## ACTIVITY
The records that follow are to be repeated in full, with no pictures retained.

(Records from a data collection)
----
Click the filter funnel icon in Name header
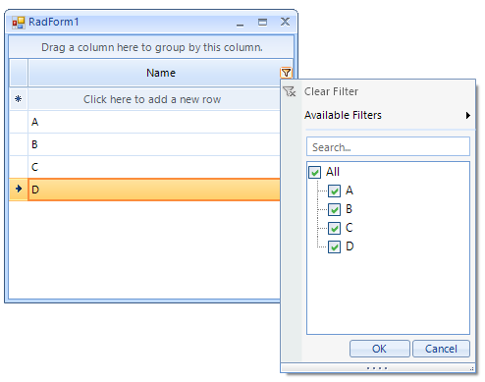The width and height of the screenshot is (485, 382). 286,73
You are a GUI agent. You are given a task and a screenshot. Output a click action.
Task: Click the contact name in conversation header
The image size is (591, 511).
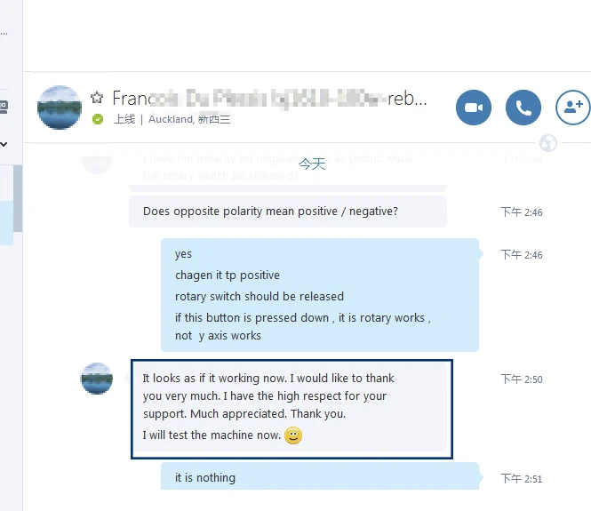tap(269, 99)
----
## RESULT
Click the filter funnel icon in Name header
The width and height of the screenshot is (485, 382). 286,73
You are a GUI agent. You are given a task and a screenshot. Output a click action.
Task: Click the contact name in conversation header
The image size is (591, 511).
tap(269, 99)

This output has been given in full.